On the iPhone

December 12, 2006 12:42 AM

My response to this poll on TUAW: I would give reasonable odds on Apple not producing an iPhone, and even if they did, I'd give the same odds they wouldn't introduce it at Macworld SF. I'm hedging my bets here because I'll admit neither is impossible. I'd be doubly surprised if Apple did announce a phone at Macworld, but not tearing-my-hair-out shocked.

First, the iPhone itself. If you watch the original iPod launch (the full event can be seen here, but the YouTube edit starts exactly at the point I want to talk about), Steve Jobs made it very clear why Apple chose that particular product at that particular time. When the iPod was first introduced, the market for mp3 players was tiny, but had a huge potential for growth. Of the market that did exist, there were no incumbents with significant market-share, and there were no stand-out products. Apple had the opportunity not only to put the best product on the market, but to be the first company to truly market an mp3 player to non-geeks, to introduce the concept to the masses.

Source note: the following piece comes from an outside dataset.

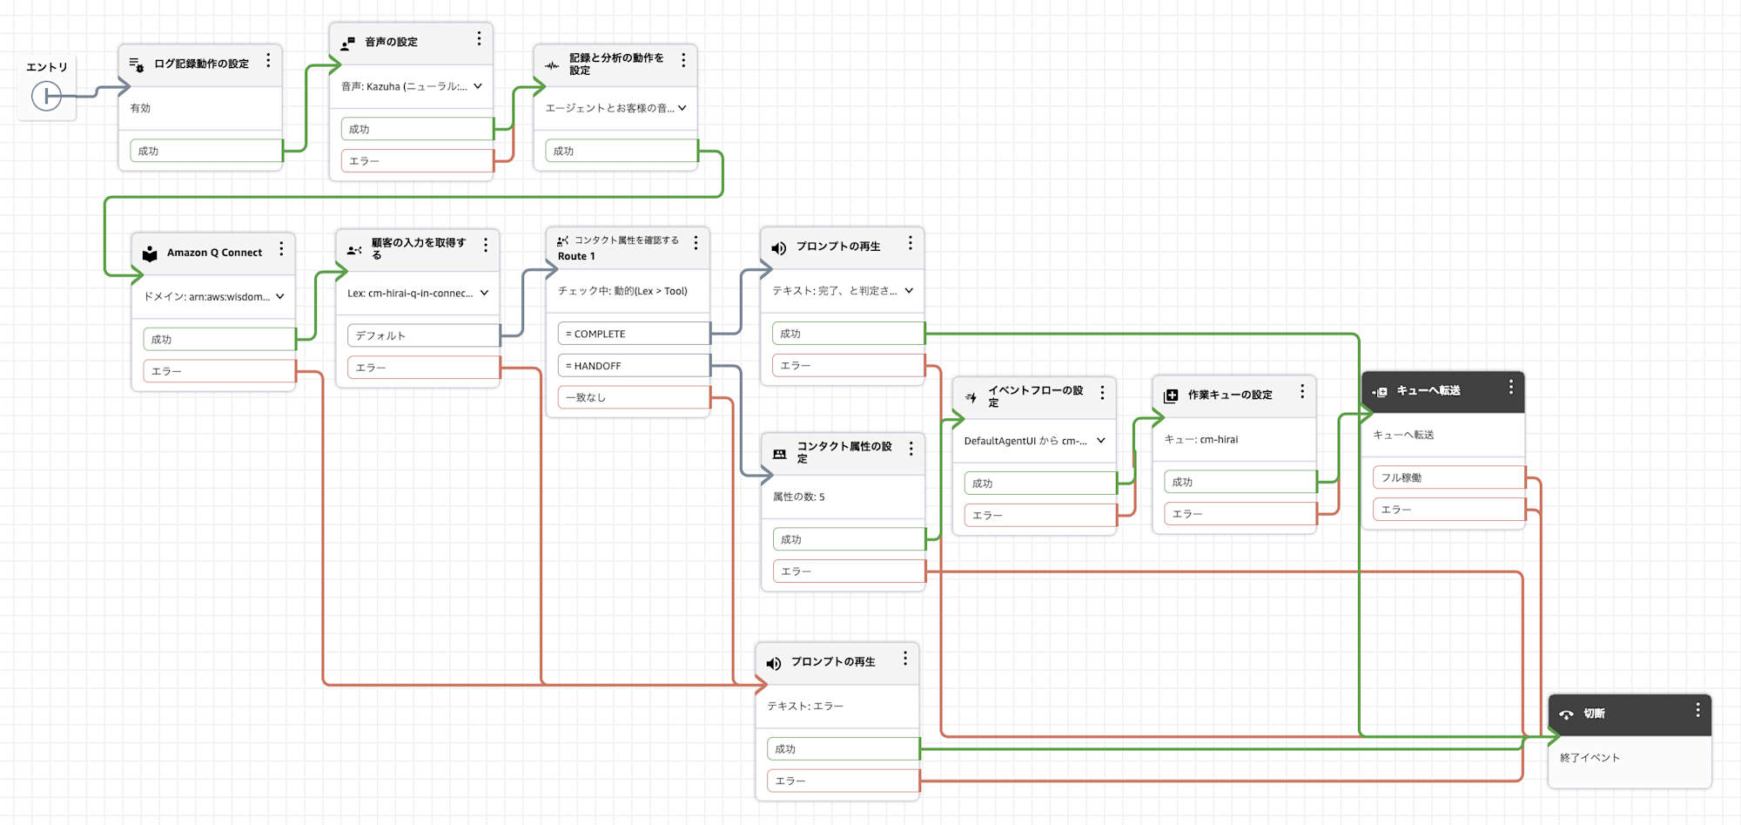Select the Amazon Q Connect block icon

point(150,252)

The mobile phone market is completely different. Apple would find itself pitted against massive incumbents who are focused entirely on keeping their market-share. Even if Apple came out with something truly revolutionary, would they be able to come out with something revolutionary that couldn't be copied by Nokia in six months? Say what you like about Steve Jobs, but you can't imagine he's dumb enough not to have thought this through very hard. If there is going to be an iPhone, it's got to be one of:

  1. So revolutionary it turns the multi-billion dollar handset industry on its head
  2. A novelty accessory for the Apple faithful, kinda like the iPod Hi-Fi, that nobody else is expected to buy
  3. Some sort of add-on for the iPod
  4. A polished but not world-changingly innovative (and therefore doomed) product, produced entirely to shut up everyone who was asking when it would appear

The first would be really cool, but unlikely. The other three would lead to a lot of wailing and gnashing of teeth across the punditsphere.

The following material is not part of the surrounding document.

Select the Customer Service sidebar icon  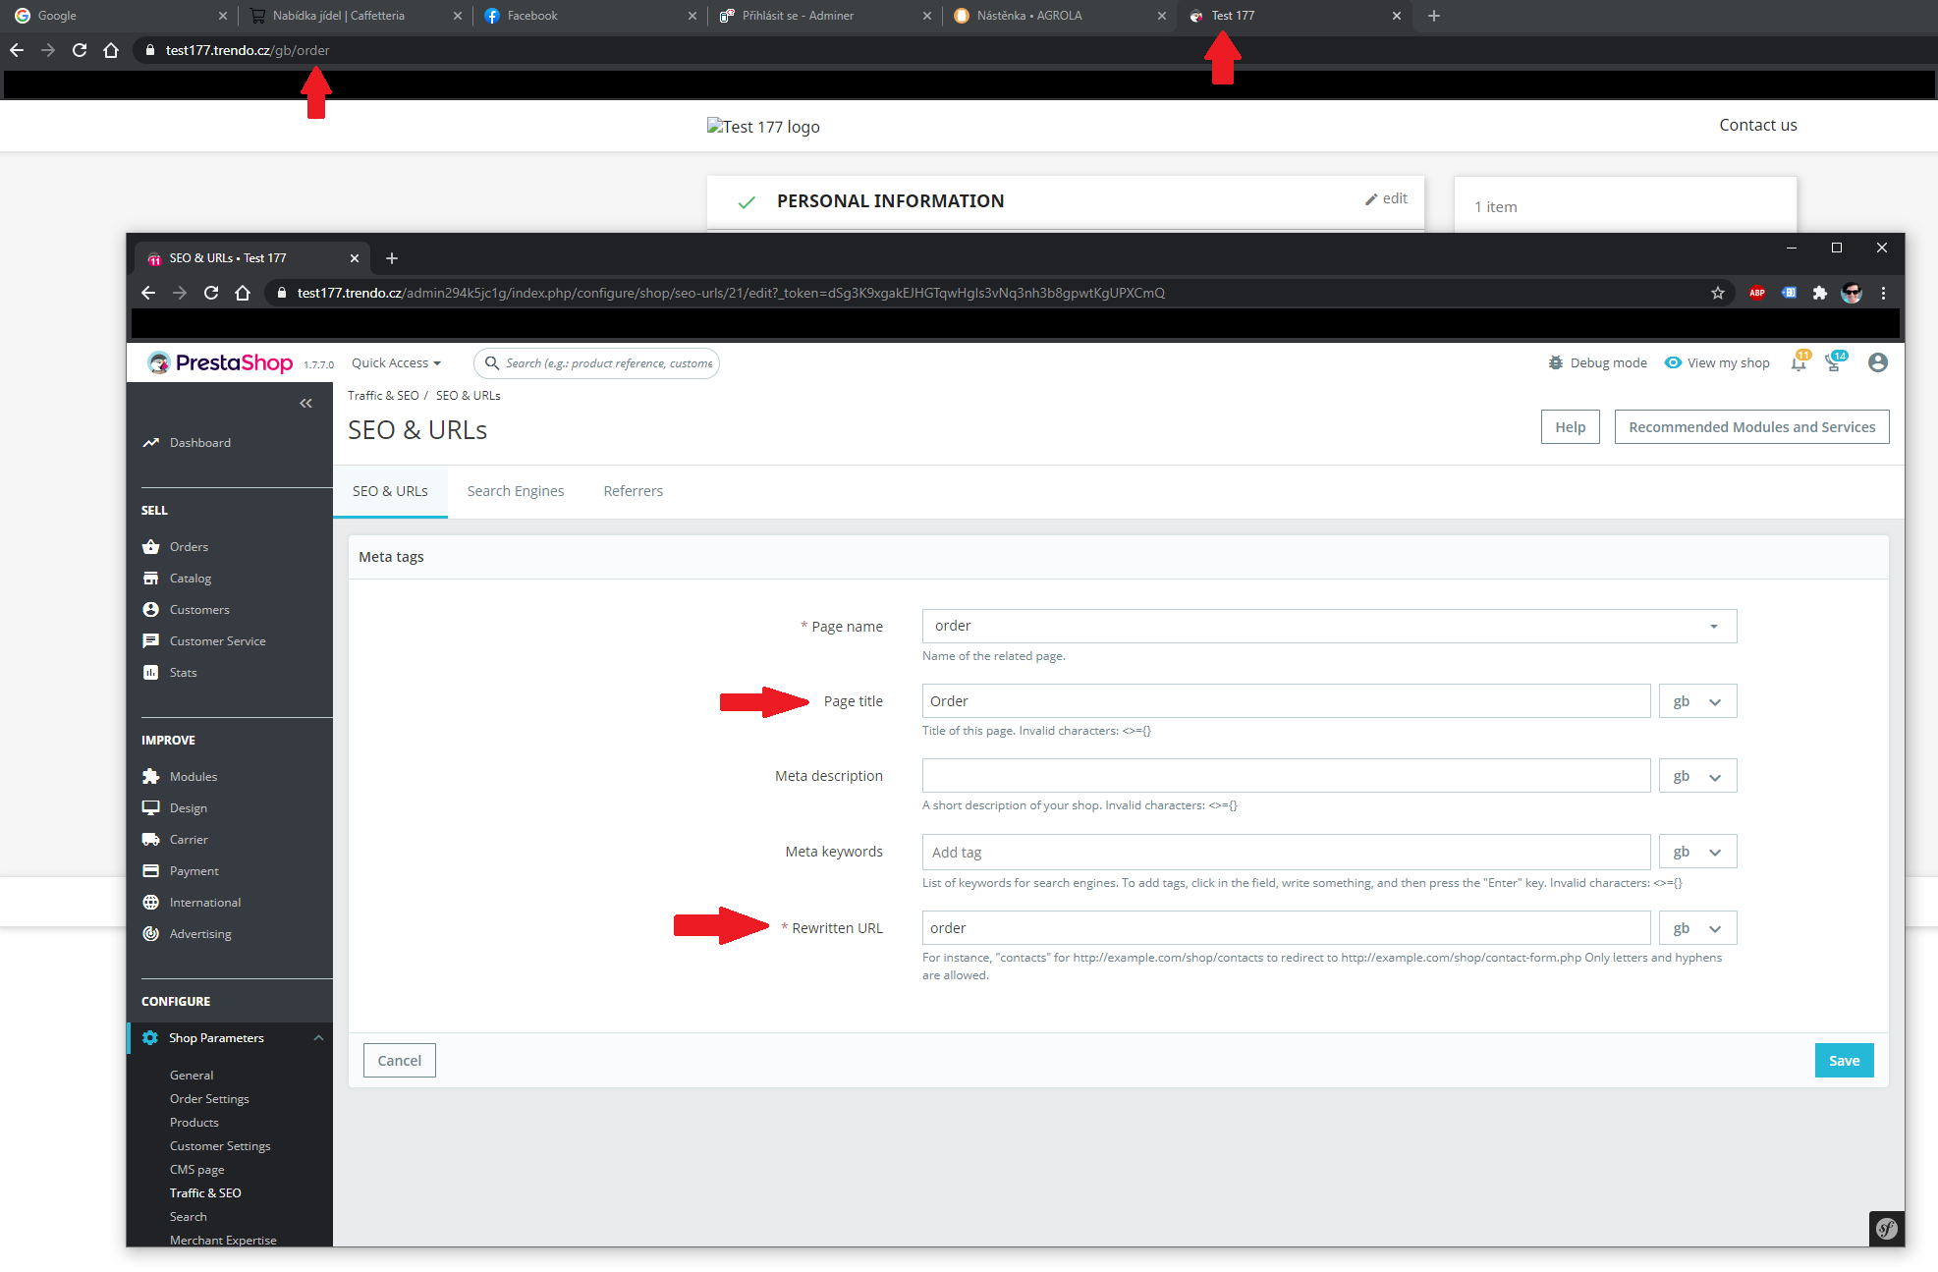tap(151, 640)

But maybe Apple is, in fact, destined to change the world again. Why not at Macworld?

Not so long ago, Apple reorganised itself into two distinct units: one devoted to the Macintosh, and one to the iPod. At last year's Macworld, about ten minutes of Job's ninety-minute keynote was about iPod+iTunes, and after he was done, he said "That's what we're up to in music. BUT ... It's Macworld. So we're gonna spend the rest of the day talking about the Mac." (via Engadget)

The iPod Shuffle was introduced at Macworld 2005, though, so it's not entirely out of the question. That said, if there is going to be an iPhone, it's probably going to come from the iPod side of the company not the Macintosh side. Which means standard Apple procedure would be to announce it like most iPods, in a media "special event".

What am I expecting instead from Macworld 2007?

  • iLife and/or iWork '07 (a reasonably safe guess)
  • all the end-user-visible changes in Leopard that have been kept secret so far, including
  • a revamped Finder

Well, maybe the Finder is wishful thinking, but there's going to be something new and cool for Leopard. We were told at WWDC that Apple was keeping some things a surprise, away from prying eyes and inevitably leaked developer seeds. What does a January Macworld represent to Apple right now, if not the perfectly timed occasion to pull the rest of the covers off the new OS, and steal what's left of the wind from Vista's sails?